> [TASK BRIEF]
In the piece on Covid and UK biotech below, what journal published the study showing that a third vaccine dose substantially boosts immunity?

> [EXCERPTED TEXT]

Covid has given UK biotech a lesson — and a legacy
The writer was chair of the UK Vaccine Taskforce and is managing partner of SV Health Investors
The emergence of a new coronavirus variant, Omicron, is an advent gift no one wants. But we are not facing it unarmed.
Unlike last Christmas, we now have a well-advanced vaccine and booster programme in the UK. A recent study published in The Lancet shows that the third vaccine gives a substantial immunity boost, hugely increasing antibody levels. If everyone comes forward, then even if Omicron proves highly transmissible, people should be protected against severe disease.
We are in this strong position because the government set up the Vaccine Taskforce and provided funding for industry to rapidly develop vaccines. The Medicines and Healthcare products Regulatory Agency moved mountains to gain swift regulatory approval. Volunteers from the new 500,0000-strong NHS digital database joined clinical trials at record speed.
Covid has taken a terrible toll but has given us much to be proud of: not only the heroism of frontline workers but also a new entrepreneurial drive and collaboration among academics, investors, public health, big pharma and innovative small companies in the race for a vaccine.

> [DATA UNDER STUDY]
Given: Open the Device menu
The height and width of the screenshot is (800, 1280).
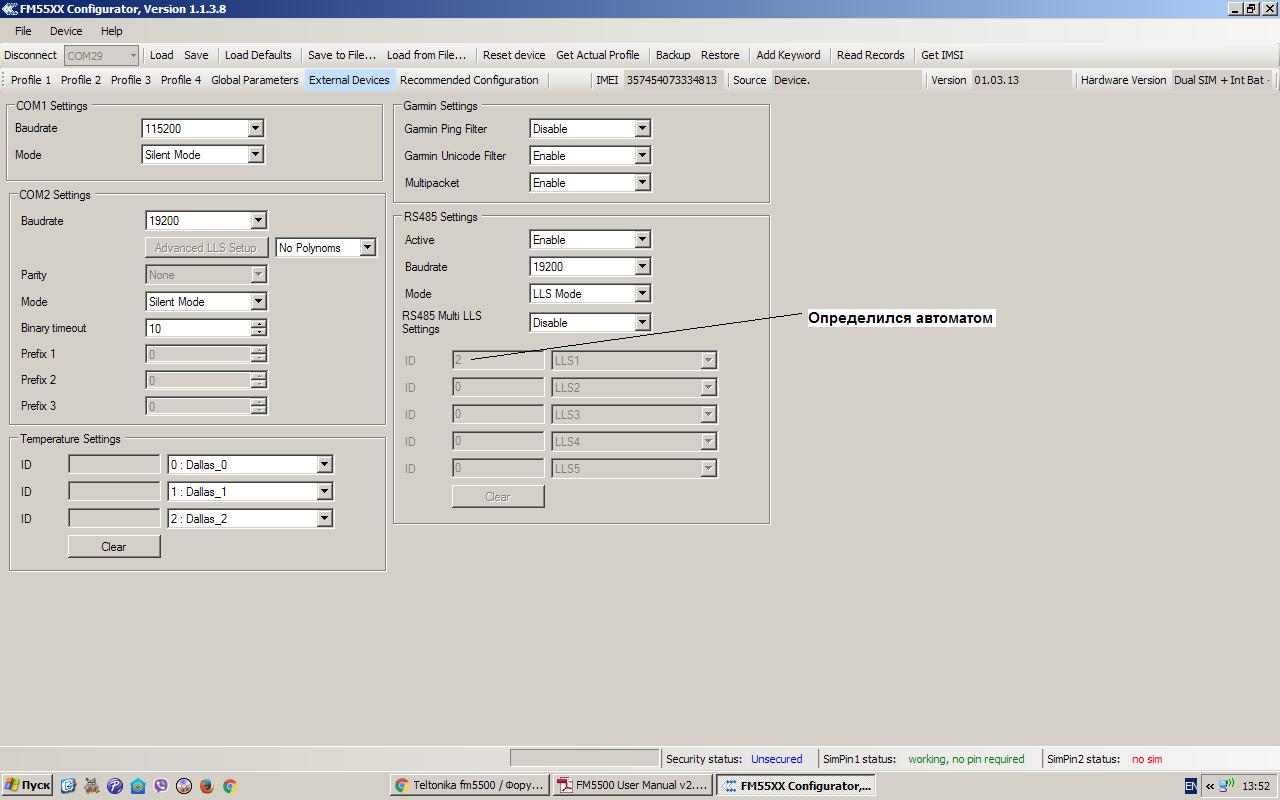Looking at the screenshot, I should (x=66, y=31).
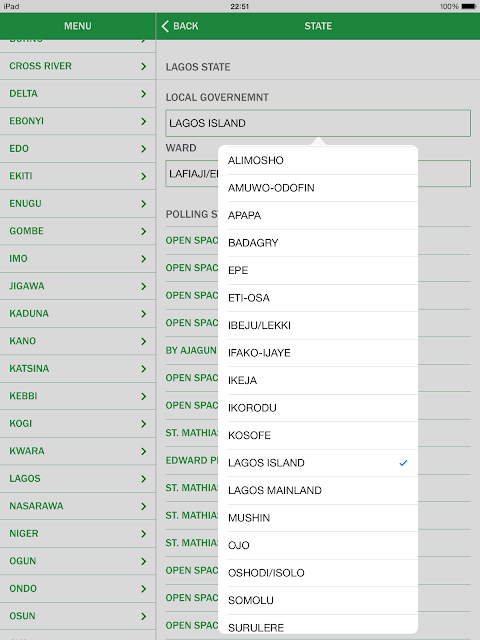Tap the Back arrow icon
The height and width of the screenshot is (640, 480).
pos(165,26)
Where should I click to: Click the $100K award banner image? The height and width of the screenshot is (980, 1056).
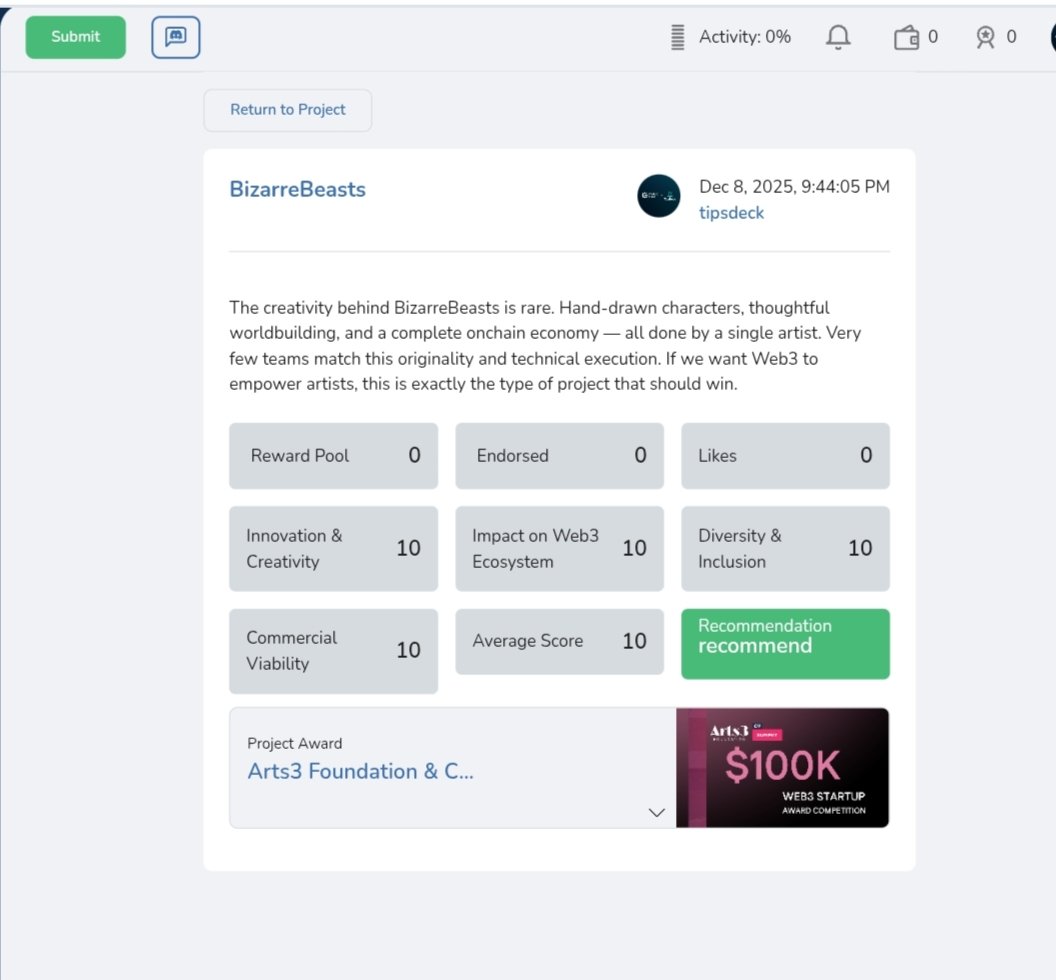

> [ANSWER SPACE]
The Lancet